Situated in Fermanagh, Northern Ireland, Carrick Church (Teampall Carraig) is approximately one mile to the north-west of the village of Derrygonnelly, on the shore of Carrick Lough. The Church is a late medieval structure built by the then Baron Gilbert O'Flanagan II, and his wife Margaret in 1483 in 'Honour of God and Mary'. Gilbert, son of Cormac, became chief in 1488. The O'Flanagan sept, who supplied many of the clergy for both Devenish and Inishmacsaint, were the chieftains of Tuatha Rátha. The territory of Tuatha Rátha covered approximately the area which is known today as the Barony of Magheraboy and their stronghold was situated at Baile Uí Fhlanagain in the townland of Aghamore on the shores of Carrick Lake.

Much trouble plagued the descendants of O'Flanagan and the Annals of Ulster record that in 1528 Gilleece O'Flanagan and his son Turlough were both murdered in the chapel, on the same day, by Patrick O'Flanagan.

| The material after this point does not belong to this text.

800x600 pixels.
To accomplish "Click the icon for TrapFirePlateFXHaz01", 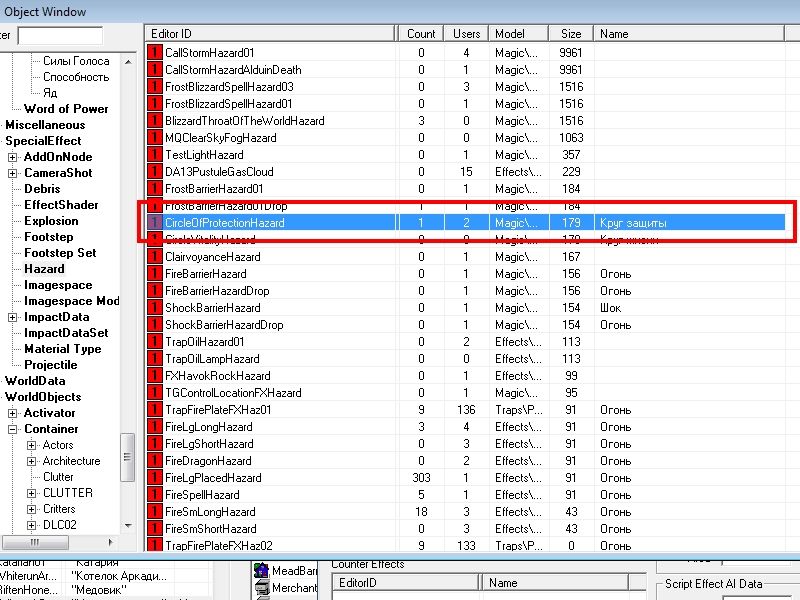I will 154,410.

Gilbert II may have built a church at Aghamore (the Great Field) as a private chapel but it raises the question; did he have a difference with his kinsman who was Prior on Inishmacsaint or did he build it for prestige? Gilbert II died in 1496 and when his wife Margaret, who was a daughter of the ruling house of the Maguires of Fermanagh, died, she was buried at the Abbey in Donegal.

Carrick Church may have existed as a place of worship for the local people until penal times as there is no record of any other Roman Catholic place of worship in the area. Inishmacsaint church was taken over by the planters as Hume, the local landlord, did not build a church until 1688 at Drumenag. Despite the condition of the dangerous ruins the graveyard was utilized by the locals until around 1930. Many gravestones litter the grounds and some late 18th century inscriptions are still visible on the markers.

Nearby to this ruin, there is a well by the name of Tobarnasuil, from the Irish Tobar na Súil, meaning "well of the eyes". Its water is said to have healing powers to cure ailments of the eye.

Carrick Church and graveyard, in Aghamore townland, grid ref: H0962 5388, are Scheduled Historic Monuments. In December 2012 work, overseen by the Ulster Archaeological Heritage Society, was completed to secure the deteriorated ruins and prevent further collapse.